In a further embodiment, the insert component is rod-shaped and the (at least one) guide channel extends from an end face of the insert component to a lateral surface of the insert component. In this case, the cavity in the workpiece is typically a straight channel, preferably of constant diameter, which extends into the volume of the workpiece from an opening on one side of the workpiece. In this case, the insert component is inserted into the cavity by being pushed into the cavity through the opening in the workpiece. The end face of the insert component is accessible from the outside through the opening in the workpiece, so that the flexible fluid lines on the end face of the insert component can be routed away from the workpiece and connected to a supply device for the fluid, which has a pump or the like. With the aid of the rounded section of the guide channel described above, a respective flexible fluid line can be guided from the end face of the insert component to the outer surface of the insert component.

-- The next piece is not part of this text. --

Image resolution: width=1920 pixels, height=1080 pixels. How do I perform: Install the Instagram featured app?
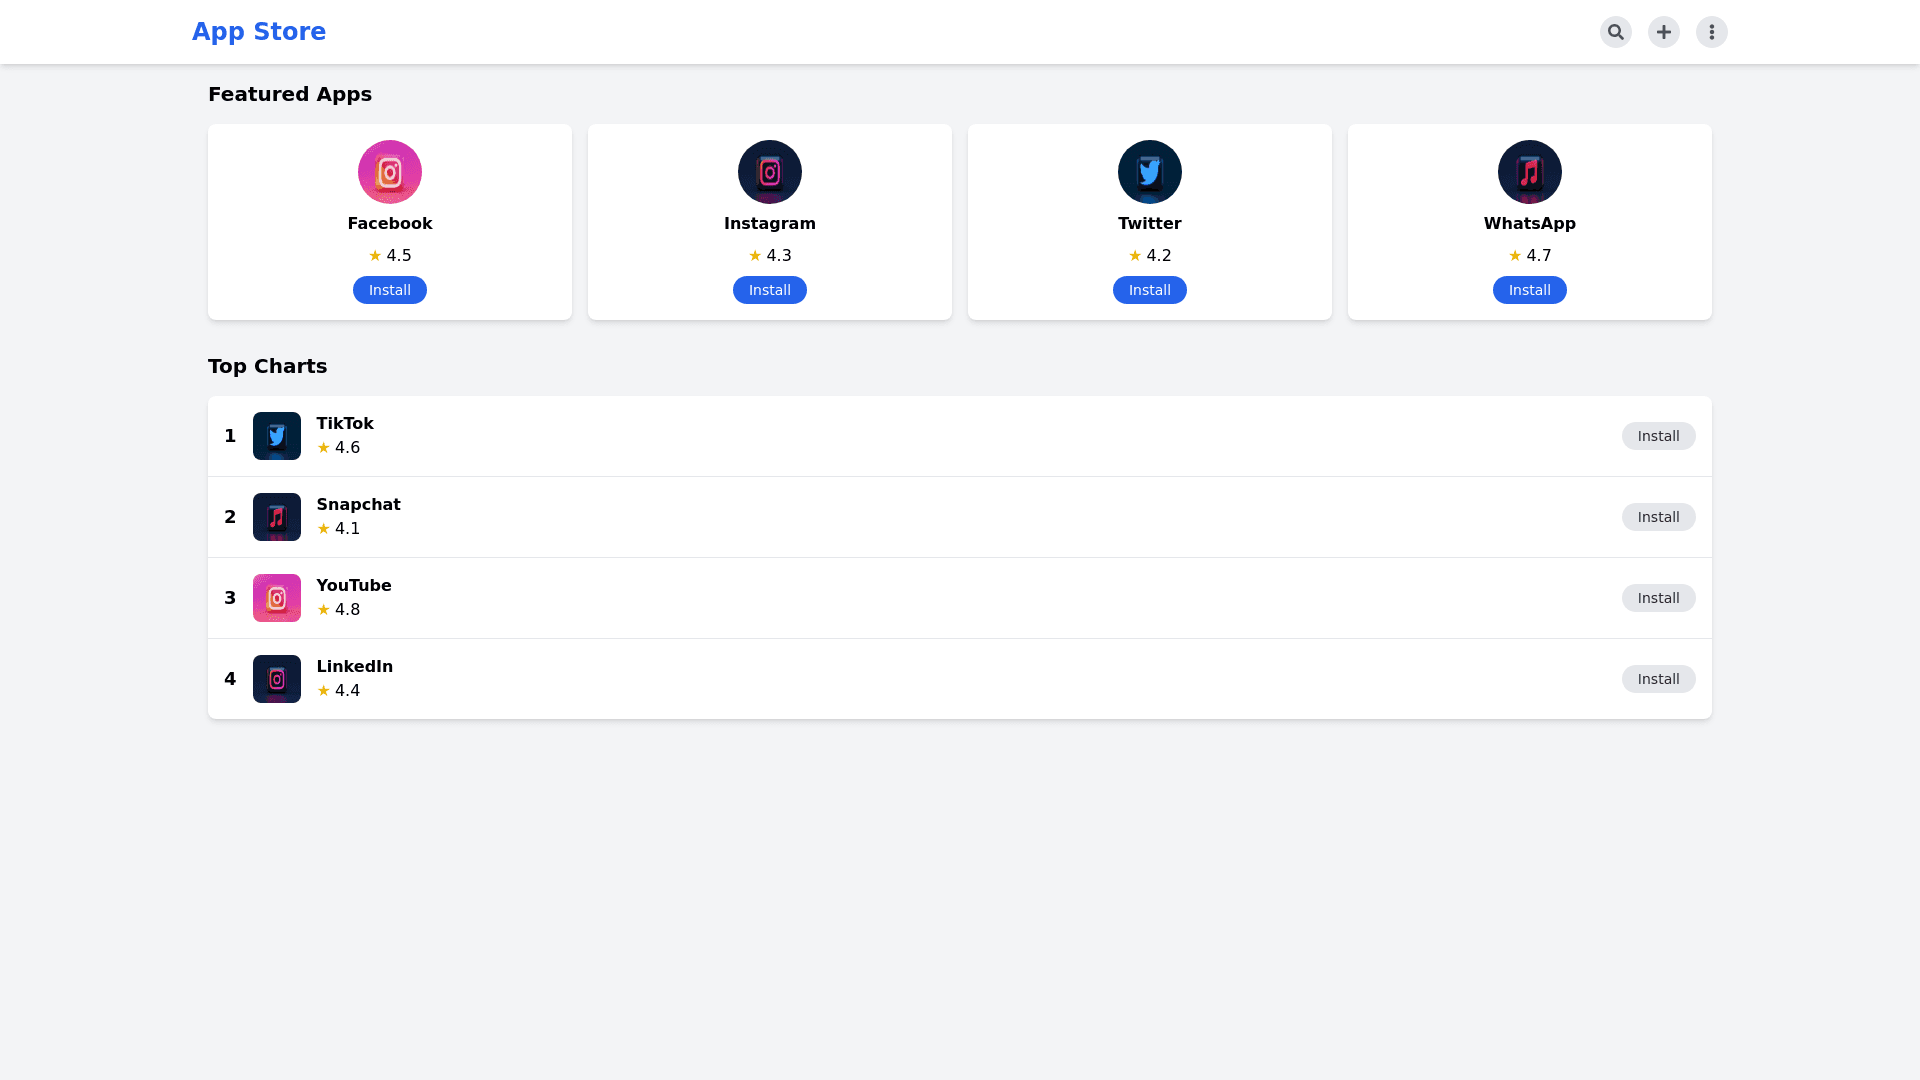pyautogui.click(x=770, y=290)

In a further development of this embodiment, the guide channels on the jacket side of the insert open into openings which are preferably arranged next to one another in the longitudinal direction of the insert and which are arranged at equal distances from one another in particular in the longitudinal direction of the insert. An arrangement of the openings next to one another in the longitudinal direction of the insert component means that the openings run along a common straight line or line, which extends in the longitudinal direction of the insert component. In other words, the openings are not offset from one another in the circumferential direction of the insert component. This is favorable when a plurality of structures branching off from the cavity along a common line are to be produced by multi-photon laser ablation. If the structures to be formed are arranged at equal distances from one another, the openings are also arranged equidistantly in the longitudinal direction of the insert component, i.e. at equal distances from one another.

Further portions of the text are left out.